IELTS for working abroad
Lawyers seeking registration or licensing abroad face some of the most language-intensive professional assessments of any skilled migrant: bar admission bodies, law societies, and immigration authorities all scrutinise English proficiency because legal practice depends on precision in drafting, advocacy, and client communication. IELTS scores are commonly required both for the skilled-migration visa pathway and for the separate professional registration process run by the relevant law society or bar council, meaning you may need to satisfy two different bodies with potentially different thresholds. Focus especially on academic reading and writing, since legal documents, statutes, and formal correspondence demand exact comprehension and structured argumentation.
There's no single national figure: the body that registers Lawyers in Bosnia and Herzegovina (and your visa route) sets the requirement. Find your exact target on that body's official requirements page.
IELTS requirements change and vary by route, employer, and institution — always confirm the current figure with the official body before you rely on it.

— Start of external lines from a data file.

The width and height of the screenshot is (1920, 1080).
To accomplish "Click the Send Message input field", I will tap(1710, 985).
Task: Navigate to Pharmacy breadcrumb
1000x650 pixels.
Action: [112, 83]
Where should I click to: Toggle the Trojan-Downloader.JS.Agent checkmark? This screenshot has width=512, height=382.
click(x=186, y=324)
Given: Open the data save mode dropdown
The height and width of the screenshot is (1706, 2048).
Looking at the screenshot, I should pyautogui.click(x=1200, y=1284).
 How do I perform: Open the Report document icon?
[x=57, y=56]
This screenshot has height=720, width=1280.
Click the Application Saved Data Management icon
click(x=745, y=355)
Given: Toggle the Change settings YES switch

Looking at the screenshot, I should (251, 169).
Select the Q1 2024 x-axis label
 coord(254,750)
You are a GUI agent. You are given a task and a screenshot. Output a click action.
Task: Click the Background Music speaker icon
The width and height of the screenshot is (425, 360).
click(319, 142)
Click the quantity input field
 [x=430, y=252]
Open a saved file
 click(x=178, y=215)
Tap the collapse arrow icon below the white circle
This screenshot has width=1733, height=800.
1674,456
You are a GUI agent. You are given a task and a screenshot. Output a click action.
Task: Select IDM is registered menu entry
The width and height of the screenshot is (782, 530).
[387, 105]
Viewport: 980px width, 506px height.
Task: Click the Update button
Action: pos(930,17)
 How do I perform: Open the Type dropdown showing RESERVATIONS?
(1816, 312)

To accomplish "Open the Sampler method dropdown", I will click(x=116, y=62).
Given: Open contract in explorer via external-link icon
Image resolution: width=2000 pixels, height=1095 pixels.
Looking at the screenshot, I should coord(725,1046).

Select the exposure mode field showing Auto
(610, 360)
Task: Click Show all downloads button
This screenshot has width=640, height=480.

EU member states vary widely: some use their own language-proficiency frameworks for bar admission rather than IELTS, while English-speaking jurisdictions such as Ireland require proof through the relevant law society's own process. For skilled-migration visas to EU countries, IELTS is more commonly accepted, but you should verify whether the target country's points-based or employer-sponsored visa stream specifically lists IELTS as an accepted test.
Prioritise the Academic Writing module on AlmiPrep, because lawyers must produce logically ordered, formally worded arguments — a skill directly tested in Task 2 essays and closely mirrored in legal drafting, submissions, and opinions.
Planning to study first? See IELTS for studying in Bosnia and Herzegovina.